Едва Террел успел договорить, как дядя Гэвин очутился на платформе, склонился над стулом губернатора, а губернатор, обернув свое маленькое хитрое пухлое личико, встретил настойчивость и взволнованность дяди загадочным и лицемерным взглядом.
— Отошлите этого человека на минутку, — сказал дядя Гэвин. — Мне нужно сказать вам кое-что наедине.
С минуту губернатор смотрел на дядю Гэвина, и весь марионеточный совет тоже смотрел на него, и на их лицах, говорил потом дядя Гэвин, ничего не отражалось.

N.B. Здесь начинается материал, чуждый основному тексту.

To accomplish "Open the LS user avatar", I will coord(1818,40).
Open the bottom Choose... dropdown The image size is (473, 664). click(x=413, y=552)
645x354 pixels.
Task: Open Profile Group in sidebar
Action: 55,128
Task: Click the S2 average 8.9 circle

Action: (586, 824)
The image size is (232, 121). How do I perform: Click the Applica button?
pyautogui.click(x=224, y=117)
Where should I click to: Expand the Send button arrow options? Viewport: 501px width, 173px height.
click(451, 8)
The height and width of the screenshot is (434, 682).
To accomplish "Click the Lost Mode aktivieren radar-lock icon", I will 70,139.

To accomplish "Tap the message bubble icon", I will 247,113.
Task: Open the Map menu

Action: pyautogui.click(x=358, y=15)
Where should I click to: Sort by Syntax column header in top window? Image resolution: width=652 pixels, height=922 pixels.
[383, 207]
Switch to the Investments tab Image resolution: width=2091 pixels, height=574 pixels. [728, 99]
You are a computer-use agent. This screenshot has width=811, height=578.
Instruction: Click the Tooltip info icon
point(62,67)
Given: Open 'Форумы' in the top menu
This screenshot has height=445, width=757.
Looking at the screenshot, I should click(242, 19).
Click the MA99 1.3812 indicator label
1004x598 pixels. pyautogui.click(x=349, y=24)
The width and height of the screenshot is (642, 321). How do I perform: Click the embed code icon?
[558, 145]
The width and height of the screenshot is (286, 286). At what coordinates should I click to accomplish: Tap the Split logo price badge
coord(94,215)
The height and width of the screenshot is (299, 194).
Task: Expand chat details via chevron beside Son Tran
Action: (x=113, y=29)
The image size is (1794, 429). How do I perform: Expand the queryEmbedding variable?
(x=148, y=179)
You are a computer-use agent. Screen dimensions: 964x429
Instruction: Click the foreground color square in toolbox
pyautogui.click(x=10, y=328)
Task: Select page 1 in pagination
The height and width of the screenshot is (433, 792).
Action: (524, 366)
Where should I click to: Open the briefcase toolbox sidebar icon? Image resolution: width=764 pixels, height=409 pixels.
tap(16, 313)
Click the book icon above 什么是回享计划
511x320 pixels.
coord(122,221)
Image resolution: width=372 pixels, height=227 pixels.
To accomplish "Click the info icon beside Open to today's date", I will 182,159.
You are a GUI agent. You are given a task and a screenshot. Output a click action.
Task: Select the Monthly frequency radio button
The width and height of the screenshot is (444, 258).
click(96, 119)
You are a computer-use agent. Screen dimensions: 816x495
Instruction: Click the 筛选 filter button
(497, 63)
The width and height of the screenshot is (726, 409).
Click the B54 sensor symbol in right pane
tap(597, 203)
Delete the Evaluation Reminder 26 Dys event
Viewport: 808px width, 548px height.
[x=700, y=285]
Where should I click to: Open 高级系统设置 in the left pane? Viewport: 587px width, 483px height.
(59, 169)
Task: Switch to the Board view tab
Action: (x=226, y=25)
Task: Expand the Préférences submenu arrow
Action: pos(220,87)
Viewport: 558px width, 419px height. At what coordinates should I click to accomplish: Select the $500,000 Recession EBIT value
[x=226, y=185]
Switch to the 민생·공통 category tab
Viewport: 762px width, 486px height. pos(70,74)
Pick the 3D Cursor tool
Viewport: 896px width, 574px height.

— Да, конечно, мистер Стивенс, — сказал губернатор. Он поднялся и отошел с дядей Гэвином к зарешеченному окну, а этот человек, Террел, по-прежнему стоял перед столом, резко вздернув голову, совершенно неподвижно, и свет из окна пылал в его желтых глазах, словно две спички, пока он, не отрываясь, глядел на дядю Гэвина.
— Губернатор, этот человек — убийца, — сказал дядя Гэвин.
Лицо губернатора ничуть не изменилось.
— То было непредумышленное убийство, мистер Стивенс, — сказал он. — Непредумышленное. И как обыкновенные честные граждане этого Штата, и как скромные его слуги, мы с вами, несомненно, можем согласиться с решением присяжных.
— Я не о том, — сказал дядя Гэвин. Он произнес это поспешно, как только мог, словно Террел исчез бы, если бы он не спешил; дядя рассказывал потом, что у него было жуткое ощущение, будто через секунду этот маленький, непроницаемо любезный человек, стоящий перед ним, силой своей холодной воли, властолюбия и аморальной беспощадности магически перенесет Террела за пределы всякого возмездия. — Я говорю о Гэмбрелле и том слабоумном, которого повесили. Этот человек убил их обоих, это так же очевидно, как если бы он выстрелил из пистолета и опустил люк.
Лицо губернатора по-прежнему нисколько не изменилось.
— Это любопытное обвинение, чтобы не сказать серьезное, — сказал он. — У вас, несомненно, есть доказательства?
— Нет. Но я их добуду. Дайте мне провести с ним десять минут наедине. Я получу доказательства от него самого. Я заставлю его дать их мне.
— А, — сказал губернатор. Теперь он не глядел на дядю Гэвина целую минуту. Когда он снова взглянул на него, выражение лица вроде не изменилось, но с него что-то стерлось, словно он сделал это физически, с помощью платка. («Понимаешь, он сделал мне комплимент, — говорил потом дядя Гэвин. — Комплимент моей сообразительности. Теперь он говорил мне абсолютную правду. Он сделал мне высший комплимент, какой только мог»). — И какую пользу, по-вашему, это даст? — спросил он.